Part of the reason for this denial of access is because parents have observed abuses by special ed staff when they have visited in the past and reported it or comlained.  Turns out school officials don’t like whistleblowers.

Bye bye access.

Another reason is that some special ed classrooms would be seriously disrupted by parents visiting.  Access can be limited in those situations, but it shouldn’t be denied.

When a district or school official denies visitation during school hours to a parent considering a new placement in a different school proposed by the district, the question I ask myself is what do they have to hide?

What are they afraid the parent will see?

Ending the Discrimination

In order to put a stop to this, I’m suggesting three different potential solutions for parents to try.

First, parents can file a discrimination complaint with the Office of Civil Rights on the basis of disability here.
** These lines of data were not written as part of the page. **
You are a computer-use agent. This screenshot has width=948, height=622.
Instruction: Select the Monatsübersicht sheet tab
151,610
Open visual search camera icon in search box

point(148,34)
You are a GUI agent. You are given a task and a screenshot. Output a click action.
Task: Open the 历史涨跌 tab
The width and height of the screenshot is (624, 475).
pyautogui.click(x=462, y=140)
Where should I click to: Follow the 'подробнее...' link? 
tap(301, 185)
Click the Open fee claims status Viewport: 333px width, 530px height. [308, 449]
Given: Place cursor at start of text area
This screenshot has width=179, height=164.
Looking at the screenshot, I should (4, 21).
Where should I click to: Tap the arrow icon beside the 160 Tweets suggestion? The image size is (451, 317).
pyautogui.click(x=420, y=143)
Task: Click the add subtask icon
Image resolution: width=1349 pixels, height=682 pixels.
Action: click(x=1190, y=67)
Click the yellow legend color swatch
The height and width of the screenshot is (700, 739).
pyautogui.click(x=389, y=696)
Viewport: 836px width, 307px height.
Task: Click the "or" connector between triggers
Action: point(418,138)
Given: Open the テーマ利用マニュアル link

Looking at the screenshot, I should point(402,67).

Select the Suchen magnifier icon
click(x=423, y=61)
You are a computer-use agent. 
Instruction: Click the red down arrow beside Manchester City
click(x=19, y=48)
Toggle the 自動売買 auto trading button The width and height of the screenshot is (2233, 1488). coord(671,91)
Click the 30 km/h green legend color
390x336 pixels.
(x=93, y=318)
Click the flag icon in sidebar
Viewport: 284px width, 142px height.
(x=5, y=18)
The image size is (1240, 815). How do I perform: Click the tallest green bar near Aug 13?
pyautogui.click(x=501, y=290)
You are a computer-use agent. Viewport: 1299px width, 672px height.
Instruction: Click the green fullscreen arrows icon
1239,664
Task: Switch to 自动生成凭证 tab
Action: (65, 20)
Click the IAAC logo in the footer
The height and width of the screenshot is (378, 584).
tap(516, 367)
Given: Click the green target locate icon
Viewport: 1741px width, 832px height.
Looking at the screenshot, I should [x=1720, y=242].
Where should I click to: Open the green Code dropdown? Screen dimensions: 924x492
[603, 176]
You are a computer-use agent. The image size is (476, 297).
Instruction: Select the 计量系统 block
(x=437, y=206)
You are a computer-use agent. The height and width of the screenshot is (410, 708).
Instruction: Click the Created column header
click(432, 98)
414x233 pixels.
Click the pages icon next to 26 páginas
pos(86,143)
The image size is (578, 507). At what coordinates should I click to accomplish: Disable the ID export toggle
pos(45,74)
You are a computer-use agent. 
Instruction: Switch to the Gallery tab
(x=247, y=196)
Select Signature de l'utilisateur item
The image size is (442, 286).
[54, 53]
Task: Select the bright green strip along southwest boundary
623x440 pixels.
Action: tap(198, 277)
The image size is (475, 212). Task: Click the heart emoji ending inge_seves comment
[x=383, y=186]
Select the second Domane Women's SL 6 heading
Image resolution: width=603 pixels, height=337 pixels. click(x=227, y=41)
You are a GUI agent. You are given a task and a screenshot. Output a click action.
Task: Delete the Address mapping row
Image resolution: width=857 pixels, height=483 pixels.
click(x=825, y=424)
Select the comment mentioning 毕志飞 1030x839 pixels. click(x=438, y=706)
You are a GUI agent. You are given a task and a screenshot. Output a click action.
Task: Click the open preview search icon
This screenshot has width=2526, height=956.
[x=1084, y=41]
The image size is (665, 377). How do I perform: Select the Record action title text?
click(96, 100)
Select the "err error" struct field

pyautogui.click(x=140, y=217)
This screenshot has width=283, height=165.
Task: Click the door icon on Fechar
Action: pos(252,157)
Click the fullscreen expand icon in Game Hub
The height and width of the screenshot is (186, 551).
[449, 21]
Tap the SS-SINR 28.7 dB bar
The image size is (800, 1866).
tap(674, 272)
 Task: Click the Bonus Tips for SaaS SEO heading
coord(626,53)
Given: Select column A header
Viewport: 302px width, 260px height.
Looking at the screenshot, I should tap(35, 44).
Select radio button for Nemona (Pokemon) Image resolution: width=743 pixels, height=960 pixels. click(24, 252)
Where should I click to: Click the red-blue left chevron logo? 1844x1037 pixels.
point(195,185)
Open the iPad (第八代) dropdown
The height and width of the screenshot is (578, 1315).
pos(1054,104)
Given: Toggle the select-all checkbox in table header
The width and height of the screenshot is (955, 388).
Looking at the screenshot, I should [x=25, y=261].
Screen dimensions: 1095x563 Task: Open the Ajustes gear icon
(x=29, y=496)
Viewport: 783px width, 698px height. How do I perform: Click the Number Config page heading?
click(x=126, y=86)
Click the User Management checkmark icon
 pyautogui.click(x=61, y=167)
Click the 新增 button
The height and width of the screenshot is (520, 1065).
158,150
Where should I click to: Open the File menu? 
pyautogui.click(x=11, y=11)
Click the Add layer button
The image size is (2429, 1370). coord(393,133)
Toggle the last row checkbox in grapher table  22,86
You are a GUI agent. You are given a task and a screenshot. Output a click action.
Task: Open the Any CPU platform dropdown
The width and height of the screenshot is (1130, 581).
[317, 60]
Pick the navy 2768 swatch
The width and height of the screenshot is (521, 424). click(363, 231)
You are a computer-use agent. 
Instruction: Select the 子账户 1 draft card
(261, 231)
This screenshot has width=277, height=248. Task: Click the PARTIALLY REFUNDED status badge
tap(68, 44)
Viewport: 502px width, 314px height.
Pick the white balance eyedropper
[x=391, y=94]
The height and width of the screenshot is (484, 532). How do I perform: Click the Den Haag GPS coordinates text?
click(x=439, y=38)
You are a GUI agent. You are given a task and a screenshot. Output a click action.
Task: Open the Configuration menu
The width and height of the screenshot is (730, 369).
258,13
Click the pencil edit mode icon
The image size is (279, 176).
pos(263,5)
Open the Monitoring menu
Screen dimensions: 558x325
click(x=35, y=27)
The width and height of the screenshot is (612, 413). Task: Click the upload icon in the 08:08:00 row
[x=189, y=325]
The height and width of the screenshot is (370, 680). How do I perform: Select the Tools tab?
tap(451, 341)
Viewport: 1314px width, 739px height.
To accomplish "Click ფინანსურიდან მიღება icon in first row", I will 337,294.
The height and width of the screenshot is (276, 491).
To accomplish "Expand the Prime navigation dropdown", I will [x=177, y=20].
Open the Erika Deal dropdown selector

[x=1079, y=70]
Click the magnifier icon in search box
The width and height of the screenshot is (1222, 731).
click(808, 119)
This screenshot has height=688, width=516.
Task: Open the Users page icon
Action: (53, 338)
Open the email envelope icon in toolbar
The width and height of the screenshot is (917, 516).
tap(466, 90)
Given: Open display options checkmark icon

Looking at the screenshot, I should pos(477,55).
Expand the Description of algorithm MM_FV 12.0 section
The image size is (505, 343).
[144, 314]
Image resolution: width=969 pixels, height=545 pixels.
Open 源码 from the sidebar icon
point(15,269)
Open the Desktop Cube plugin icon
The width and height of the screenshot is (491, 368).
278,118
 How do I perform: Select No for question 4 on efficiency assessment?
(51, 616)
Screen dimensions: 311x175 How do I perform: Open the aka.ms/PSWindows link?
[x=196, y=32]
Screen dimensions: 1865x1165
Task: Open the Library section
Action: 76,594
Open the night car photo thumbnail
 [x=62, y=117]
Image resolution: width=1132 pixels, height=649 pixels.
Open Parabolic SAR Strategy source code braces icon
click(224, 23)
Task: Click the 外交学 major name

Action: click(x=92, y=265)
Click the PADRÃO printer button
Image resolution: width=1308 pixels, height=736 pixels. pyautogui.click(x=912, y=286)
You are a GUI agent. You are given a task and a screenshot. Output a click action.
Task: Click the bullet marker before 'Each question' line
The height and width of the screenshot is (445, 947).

Using the threat of a Civil Rights complaint and the Letter to Mamas, I was able to overcome a school administrators’ (and their lawyer’s) objection to the parent visiting the school when there were no children in the classroom after school.

Second, parents can use the Level 1, 2, 3 grievance process to bring this issue up before the school board and get their local policy changed.

Third, the parents in a class can approach the teacher at the beginning of the year and tell her that they don’t mind if parents of the other students in the class occasionally observe the class or observe for a specific purpose.  When I say occasionally, I mean 1 a month or 1 a grading period.

A parent could type something up like:

I __________ give my permission for parents of other students in this classroom and parents who are considering this classroom as a placement for their child to observe my child in this classroom during the school day no more than one time a month (or grading period).  The observer should coordinate the time with the teacher to determine the least disruptive time.

And sign and date it.

Teachers could take the initiative and get permission from the parents of the students in the classroom too.

My view from having been a parent and talking to hundreds of parents of kids in special ed programs is that parents don’t mind if another parent goes occasionally to observe.  In fact, most parents with kids in more restricted special ed settings prefer when other parents from the classroom are present observing.

In nearly twenty years of advocating, I’ve never heard a parent complain about another parent visiting their child’s classroom and violating that child’s privacy.

Hopefully, parents reading this will use the suggested strategies to address this in their own district.

If special education really is a collaboration between teachers, schools, and parents, then schools need to stop hiding behind FERPA to shut parents out.